It may surprise you to hear that Mount Kilimanjaro's height has changed several times.
Well, maybe the actual height of Kilimanjaro hasn't, but the offical figure for it has. Even today there are several numbers to choose from for the altitude of Kilimanjaro.
5895 m, 5893 m or 5892 m
Read how it came to that and then take your pick!
It all started in 1889, when Dr. Hans Meyer on his third attempt finally became the first person to conquer the summit of Mount Kilimanjaro. (It should take another 20 years before a second climber would climb the full height of Kilimanjaro.)
Well, when Hans Meyer returned from his climb he went on to tell the world that he had climbed to 19,833 ft or about 6045 m. We do know that that height is exaggerated. The colonial authorities in Germany adjusted the figure to 5892 metres and that was the official height of Kilimanjaro until 1952.
That year Kilimanjaro was mapped by British cartographers. The new official Mt. Kilimanjaro altitude was 5895 metres or 19340 ft.
This is the Kilimanjaro height written on the sign at Uhuru Peak itself. And it is also the figure that you will find in most resources and information materials about Kilimanjaro, including this website.
Except, the UNEP/WCMC (United Nations Environment Programme/World Conservation Monitoring Centre), in their official fact sheet about Kilimanjaro National Park, states the height of Kilimanjaro as 5893 metres...
Since 1952 technology has obviously improved somewhat. So a team of specialists re-measured the height of Kilimanjaro in 1999, using the newly available GPS technology. GPS technology that had made Mt. Everest shrink a few metres. And Mt. Kilimanjaro met the same fate...
5892.55 metres was the result. Kilimanjaro had shrunk by 2.45 metres.
Technology evolves fast, so 2008 the exercise was repeated. And wouldn't you know it, GPS and gravimeter methods tell us Kilimanjaro is now only 5,891.8 metres high! (19,330 ft).

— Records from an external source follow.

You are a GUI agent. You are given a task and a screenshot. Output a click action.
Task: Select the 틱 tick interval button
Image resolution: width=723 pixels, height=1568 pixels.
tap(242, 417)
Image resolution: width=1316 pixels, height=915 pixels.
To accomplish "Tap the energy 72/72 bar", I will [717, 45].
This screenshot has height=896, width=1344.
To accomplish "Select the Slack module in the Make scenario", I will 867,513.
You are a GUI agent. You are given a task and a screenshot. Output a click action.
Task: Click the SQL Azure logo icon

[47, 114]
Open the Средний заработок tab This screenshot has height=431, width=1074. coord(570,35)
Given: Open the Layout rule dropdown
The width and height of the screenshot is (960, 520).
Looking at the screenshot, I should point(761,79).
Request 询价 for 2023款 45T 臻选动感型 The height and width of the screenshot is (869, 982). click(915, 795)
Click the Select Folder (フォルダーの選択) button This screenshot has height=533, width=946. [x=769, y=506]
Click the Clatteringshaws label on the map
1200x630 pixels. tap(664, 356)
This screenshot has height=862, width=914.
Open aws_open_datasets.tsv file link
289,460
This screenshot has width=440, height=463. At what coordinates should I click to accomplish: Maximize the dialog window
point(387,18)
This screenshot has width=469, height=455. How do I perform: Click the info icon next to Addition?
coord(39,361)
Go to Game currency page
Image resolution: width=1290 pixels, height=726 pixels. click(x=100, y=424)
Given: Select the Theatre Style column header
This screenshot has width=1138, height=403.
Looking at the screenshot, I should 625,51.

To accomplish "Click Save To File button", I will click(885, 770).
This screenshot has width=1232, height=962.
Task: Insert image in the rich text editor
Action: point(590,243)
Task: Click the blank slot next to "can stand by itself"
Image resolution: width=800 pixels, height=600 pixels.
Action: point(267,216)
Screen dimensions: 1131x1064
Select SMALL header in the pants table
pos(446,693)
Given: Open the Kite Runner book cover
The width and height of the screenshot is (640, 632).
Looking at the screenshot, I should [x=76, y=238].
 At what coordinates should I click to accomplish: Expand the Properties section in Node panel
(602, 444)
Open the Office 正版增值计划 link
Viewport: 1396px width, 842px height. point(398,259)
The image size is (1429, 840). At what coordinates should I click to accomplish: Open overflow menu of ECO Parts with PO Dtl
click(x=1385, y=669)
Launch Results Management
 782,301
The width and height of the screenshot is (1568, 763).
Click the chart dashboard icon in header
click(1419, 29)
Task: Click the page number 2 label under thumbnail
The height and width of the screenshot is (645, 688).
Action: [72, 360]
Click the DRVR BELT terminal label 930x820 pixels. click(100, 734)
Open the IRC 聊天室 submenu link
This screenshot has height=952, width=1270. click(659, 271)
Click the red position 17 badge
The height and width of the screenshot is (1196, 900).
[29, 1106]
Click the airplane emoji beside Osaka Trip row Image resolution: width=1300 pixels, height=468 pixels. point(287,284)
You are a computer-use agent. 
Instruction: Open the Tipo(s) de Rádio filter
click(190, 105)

It is reasonable to assume that this latest reading is the most accurate.
What is not clear is whether the height loss is a result of actual shrinking or just the result of the less accurate technology available in previous years. Maybe a combination of both.
Clear is, so far everybody is still referring to Mount Kilimanjaro as being 5895 metres high.
If that Kilimanjaro height is good enough to appear on the UNESCO world heritage listing for Kilimanjaro National Park, then it is good enough for me. I shall go with the flow...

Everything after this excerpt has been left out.